[Opening Raw data section]
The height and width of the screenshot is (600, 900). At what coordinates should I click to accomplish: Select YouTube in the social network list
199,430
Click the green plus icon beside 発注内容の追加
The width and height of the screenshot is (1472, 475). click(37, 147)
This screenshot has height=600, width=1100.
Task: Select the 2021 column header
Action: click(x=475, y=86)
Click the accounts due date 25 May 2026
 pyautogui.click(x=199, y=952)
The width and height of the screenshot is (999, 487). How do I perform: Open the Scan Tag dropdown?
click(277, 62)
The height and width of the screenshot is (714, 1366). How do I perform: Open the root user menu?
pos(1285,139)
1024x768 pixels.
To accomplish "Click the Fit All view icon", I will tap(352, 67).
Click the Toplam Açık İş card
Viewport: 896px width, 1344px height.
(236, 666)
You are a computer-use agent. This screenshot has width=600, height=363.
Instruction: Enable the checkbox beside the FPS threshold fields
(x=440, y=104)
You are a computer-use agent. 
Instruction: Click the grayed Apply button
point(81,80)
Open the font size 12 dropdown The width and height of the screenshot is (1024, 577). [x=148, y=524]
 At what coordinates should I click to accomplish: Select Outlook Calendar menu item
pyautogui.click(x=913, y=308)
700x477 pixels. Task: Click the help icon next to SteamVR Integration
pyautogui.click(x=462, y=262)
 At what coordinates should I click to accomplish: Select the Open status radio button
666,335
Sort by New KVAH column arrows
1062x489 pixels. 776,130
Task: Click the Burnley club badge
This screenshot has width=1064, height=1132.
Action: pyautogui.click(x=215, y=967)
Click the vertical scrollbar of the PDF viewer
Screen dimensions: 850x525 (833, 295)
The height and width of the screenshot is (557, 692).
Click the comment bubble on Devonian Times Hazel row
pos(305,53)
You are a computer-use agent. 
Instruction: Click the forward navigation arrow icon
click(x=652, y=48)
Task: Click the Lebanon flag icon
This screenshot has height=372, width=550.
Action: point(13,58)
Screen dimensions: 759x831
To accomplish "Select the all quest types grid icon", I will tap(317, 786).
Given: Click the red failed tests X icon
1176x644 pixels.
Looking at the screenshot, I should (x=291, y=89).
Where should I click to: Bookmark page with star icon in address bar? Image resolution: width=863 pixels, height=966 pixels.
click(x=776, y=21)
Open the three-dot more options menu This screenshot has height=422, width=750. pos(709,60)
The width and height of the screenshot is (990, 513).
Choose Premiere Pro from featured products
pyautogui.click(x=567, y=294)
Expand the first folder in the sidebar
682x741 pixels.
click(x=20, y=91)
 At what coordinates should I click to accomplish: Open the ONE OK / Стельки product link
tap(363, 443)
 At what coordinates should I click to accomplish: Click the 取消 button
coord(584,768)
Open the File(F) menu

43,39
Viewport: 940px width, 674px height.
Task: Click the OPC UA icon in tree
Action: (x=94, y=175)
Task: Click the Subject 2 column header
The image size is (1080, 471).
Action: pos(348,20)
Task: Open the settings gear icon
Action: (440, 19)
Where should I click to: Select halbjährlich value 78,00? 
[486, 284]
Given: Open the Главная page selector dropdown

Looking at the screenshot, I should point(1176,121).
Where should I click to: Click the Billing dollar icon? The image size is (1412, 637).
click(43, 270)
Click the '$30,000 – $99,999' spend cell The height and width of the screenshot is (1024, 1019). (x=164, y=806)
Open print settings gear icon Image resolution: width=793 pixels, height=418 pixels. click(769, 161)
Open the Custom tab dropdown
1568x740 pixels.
[Closing Raw data section]
Reproduce the entries exactly, starting at their first line and stopping after the line with "Task: Click the Burnley club badge".

Answer section:
The height and width of the screenshot is (600, 900). At what coordinates should I click to accomplish: Select YouTube in the social network list
199,430
Click the green plus icon beside 発注内容の追加
The width and height of the screenshot is (1472, 475). click(37, 147)
This screenshot has height=600, width=1100.
Task: Select the 2021 column header
Action: click(x=475, y=86)
Click the accounts due date 25 May 2026
 pyautogui.click(x=199, y=952)
The width and height of the screenshot is (999, 487). How do I perform: Open the Scan Tag dropdown?
click(277, 62)
The height and width of the screenshot is (714, 1366). How do I perform: Open the root user menu?
pos(1285,139)
1024x768 pixels.
To accomplish "Click the Fit All view icon", I will tap(352, 67).
Click the Toplam Açık İş card
Viewport: 896px width, 1344px height.
(236, 666)
You are a computer-use agent. This screenshot has width=600, height=363.
Instruction: Enable the checkbox beside the FPS threshold fields
(x=440, y=104)
You are a computer-use agent. 
Instruction: Click the grayed Apply button
point(81,80)
Open the font size 12 dropdown The width and height of the screenshot is (1024, 577). [x=148, y=524]
 At what coordinates should I click to accomplish: Select Outlook Calendar menu item
pyautogui.click(x=913, y=308)
700x477 pixels. Task: Click the help icon next to SteamVR Integration
pyautogui.click(x=462, y=262)
 At what coordinates should I click to accomplish: Select the Open status radio button
666,335
Sort by New KVAH column arrows
1062x489 pixels. 776,130
Task: Click the Burnley club badge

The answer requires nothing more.